Life is Short

It’s 8.59 am and am sitting here in the office with my eyes slightly wet from the urge to cry.

I’m feeling and absorbing all sorts of emotions coming from all direction… I’ve just heard another bad news…Yes, another one… First was KH, a fine young man suffering from lungs cancer when his life has just began. He is almost a stranger to me except we were once working in the same company. Even so, it brought tears to my eyes as I went through his blog, his struggles and his strength at the hour of facing such remarkable pain both physically and mentally. He is a warrior to me and I pray that God would have a good plan for him.

Now, I’m feeling for Ai Mee, I’m feeling for her only daughter little Erica… She’s barely 10 years old and her little body is put to the toughest test, chemotherapy of late. She fighting with bad blood cells (thanks to leukemia) while many of us complaining about literally every little things that didn’t happen the way we wanted.

It breaks my heart to imagine Ai Mee going through this ordeal… Erica means the whole world to her. She is always talking about her little angel with the beam of pride in her eyes. Little Erica is one special little girl!

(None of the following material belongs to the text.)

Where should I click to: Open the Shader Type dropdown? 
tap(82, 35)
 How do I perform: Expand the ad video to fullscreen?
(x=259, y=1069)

What amazes me the most is her love for creepy crawlies! Very cheerful girl the last I saw her. She was sitting on my desk, observing me doing work and telling me about her friends and her school.

We were playing shooting-paper-balls-into-rubbish-bin game later that day. She laughed when she missed the throw. She was running around in the office as any kids her age would. It saddens me to think that little Erica might not be jumping around and filling the space with her contagious laughters as she used to be. Her tiny body must have been under tremendous of pain.

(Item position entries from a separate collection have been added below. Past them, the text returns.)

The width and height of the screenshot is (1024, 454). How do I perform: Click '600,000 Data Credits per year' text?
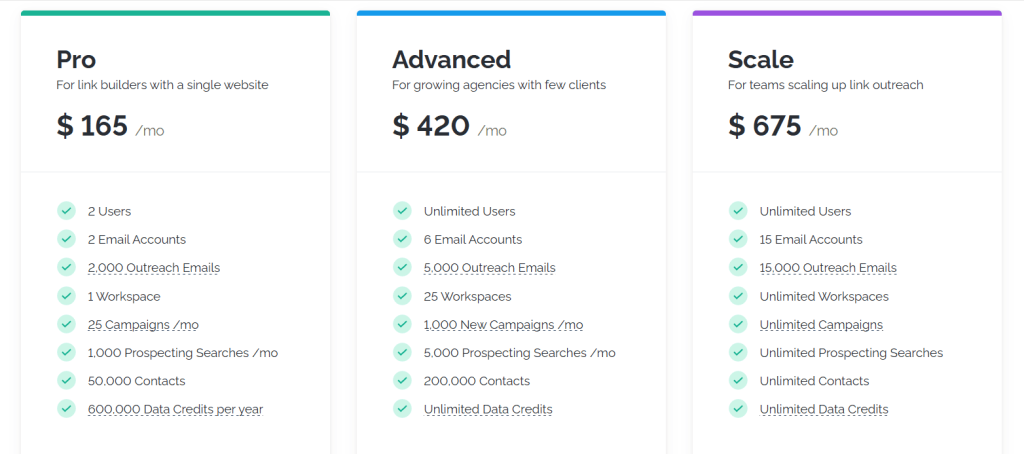[x=175, y=409]
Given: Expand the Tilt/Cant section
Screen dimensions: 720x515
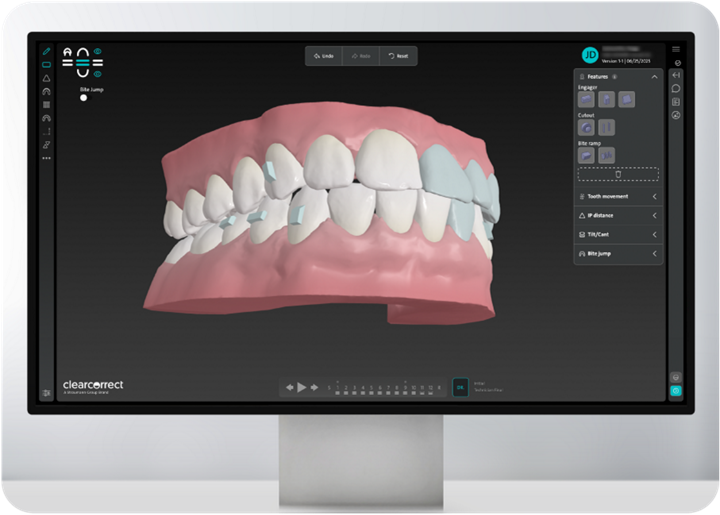Looking at the screenshot, I should (654, 235).
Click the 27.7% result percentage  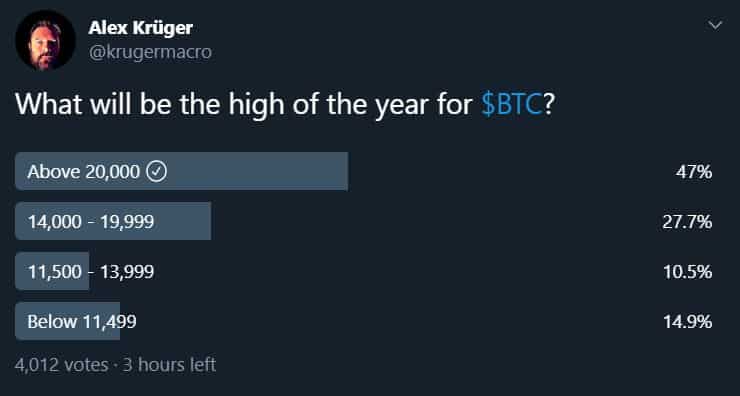pos(687,222)
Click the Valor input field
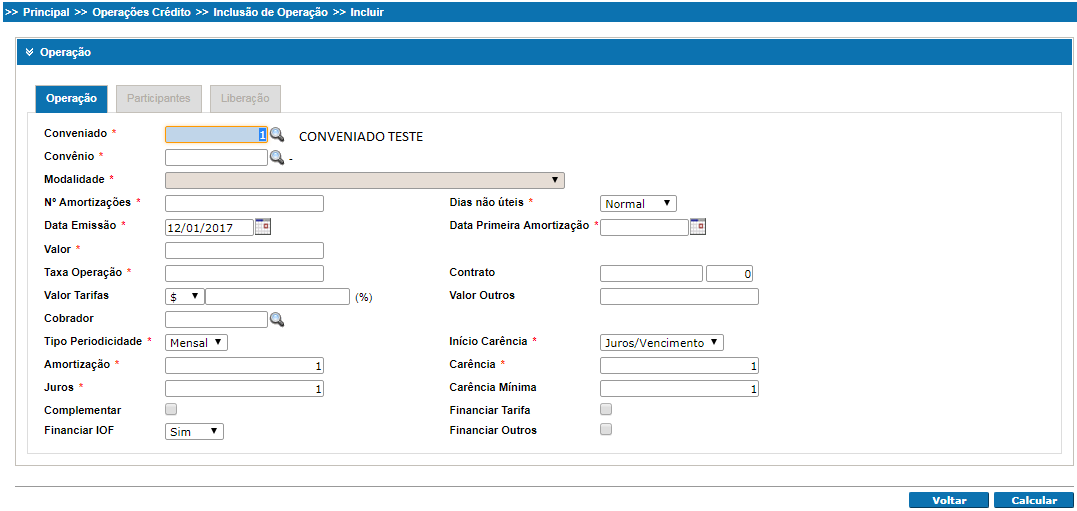This screenshot has width=1077, height=511. pyautogui.click(x=244, y=250)
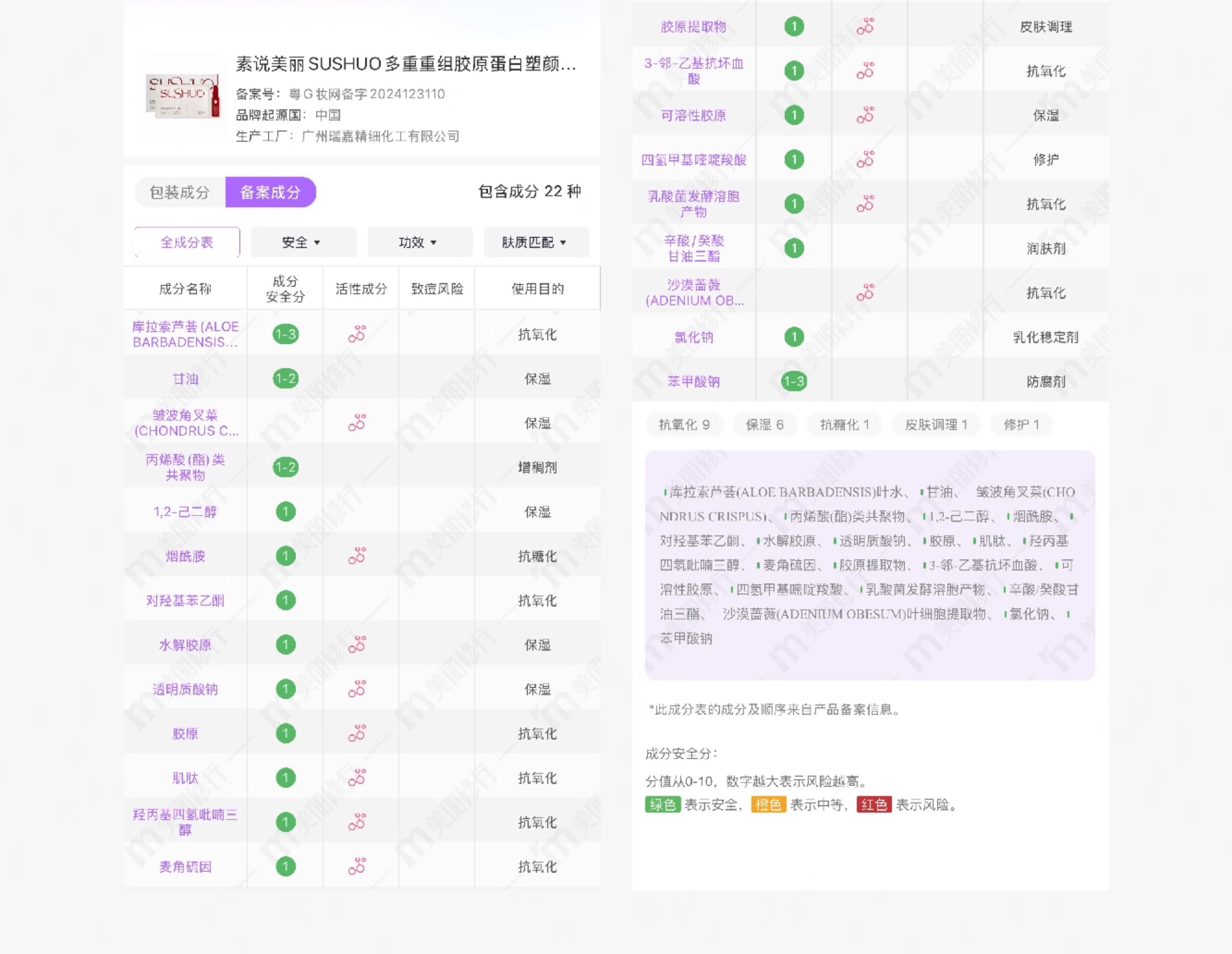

We can’t do anything for her except to cheer her on from the sideline. Spoke to Ai Mee a while ago and am glad she sound rather okay. She is a strong woman. Let’s pray that her strength will carry her through this tough, tough time. Little Erica has been hospitalized and currently under intensive care. No visitors are allowed. I’m not sure if I’m ready to see her; I don’t want to shed a tear in front of her. She could use without few drops of tear. I remember seeing grandpa lying so still on his sickbed in the hospital. I couldn’t bear the sight…

Please hang in there just a little bit more, Erica and KH… things can only get better from now on… I know it…

It really got me thinking now… have I been living my life the way I want? Will I have any regrets if tomorrow never comes? Have I told that somebody things that I’ve been keeping so long to myself? Have I said sorry to people that I hurt? Am I living the day to the fullest?!